Here is Mr. Armando’s take on some other shows (ratings numbers are through Oct. 6.):

  • ABC’s “Opportunity Knocks” drew a 1.8 rating among 18- to 49-year-olds compared with the network’s average for prime time of 4.0. In its second airing, it drew a 1.7 rating, down 6%.
    The word from Mr. Armando: “While ‘Opportunity Knocks’ survived ‘The 10% Rule,’ its overall rating is dismal. In addition, the show ranks sixth among A18-34. The only saving grace is that it does really well with K2-11 (1.5—second behind ‘Dancing With the Stars’). While that demo is not enough to save the program, it lends itself to family co-viewing that ABC may try to push.”

  • CBS’ “The Mentalist” drew a 3.3 rating when it premiered, beating CBS’ prime-time average of 3.0. A week later, it again registered a 3.3.
    “Looks good for this freshman drama,” Mr. Armando says. “Not only posting a rating bigger than what CBS averages, but maintaining it for the second week. It has a median age of 56.6. Although it was expected coming out of ‘NCIS,’ the show could appeal to a younger audience if on a different night. Don’t expect that, however. CBS has built a Tuesday that is a strong alternative to ‘Dancing With the Stars’ and ‘American Idol’ (in Q1).”

  • “Knight Rider” on NBC drew a 2.3 rating, well below the network’s prime-time average of 3.1. The rating dropped 4% in its second week to a 2.2.
    “Not what NBC wanted or needed. Fooled by a strong ‘Knight Rider’ movie last spring [that] made NBC bring this show back as a series. What brought that movie rating above a 5.0 was sampling, but just like ‘Bionic Woman’ before it, everyone saw this coming—except Ben Silverman [NBC’s entertainment co-chairman].”

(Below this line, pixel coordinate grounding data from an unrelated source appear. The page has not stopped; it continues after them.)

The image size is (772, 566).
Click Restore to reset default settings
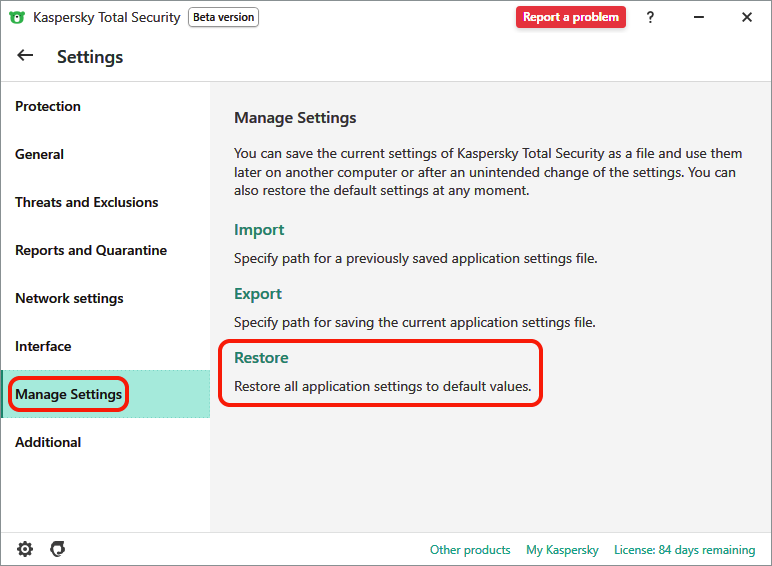pos(261,358)
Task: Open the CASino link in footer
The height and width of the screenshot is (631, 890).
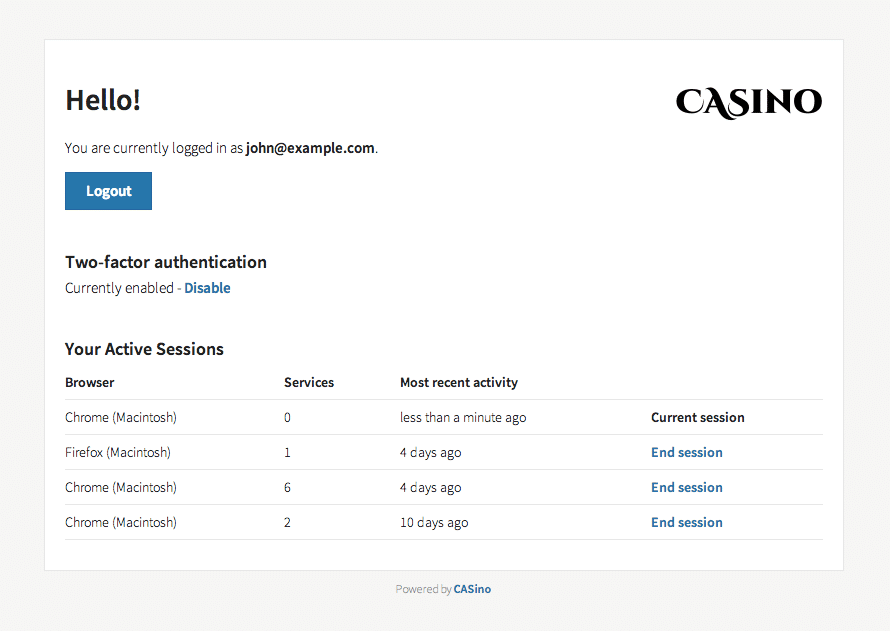Action: pyautogui.click(x=472, y=589)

  • Fox’s “Do Not Disturb” premiered at a 1.8 rating, below the network’s average of 2.4. It drew a 1.4 in its second week, down 22%, and a 1.3 in its third week.
    “If you had any questions as to why this show has been canceled—the numbers above supply your answer,” Mr. Armando notes.

  • The CW’s “90210” scored a 3.9 in the target demo of women 18 to 34 out of the box, more than double the net’s average of 1.6. The second week it dropped 37% to a 2.4; it bounced back to a 2.7 in week three, then settled at a 2.2 the following week.
    “While ‘90210’ did not survive ‘The 10% Rule’ and it declined again in week four, the 2.2 rating is something CW will gladly take,” Mr. Armando says. “Not only is that 38% better than its average, but it puts CW second overall in the time period with its coveted demo.”
    Mr. Armando also applied the test to a couple of recently launched programs on cable.

  • TNT’s “Raising the Bar” opened with a 1.8 rating, much higher than the network’s prime-time average of 0.7. Since then it dropped 32% in its second week to a 1.2 and over the following three weeks slipped further to a 0.6.
    “TNT was all puffy-chested after the premiere of this new drama,” Mr. Armando notes. “As the weeks have progressed, however, audiences appear to agree with the critics that say this is a pretty predictable show with stereotypical characters and over-the-top stories. Despite the free-fall in ratings, the show has been picked up for a second cycle.”

  • “Sons of Anarchy” on FX premiered with a 1.1 rating, up from the network’s 0.5 prime-time average. It slipped 9% to a 1.0 in its second telecast. It went on to slip a bit more, but three weeks later it was back at a 1.0.
    Mr. Armando’s take: “Billed (by FX) as ‘today’s “Sopranos,”’ this new drama is doing well for FX. It will not set the ratings world on fire, but as long as it continues to post a rating that doubles FX’s average, it will be around.”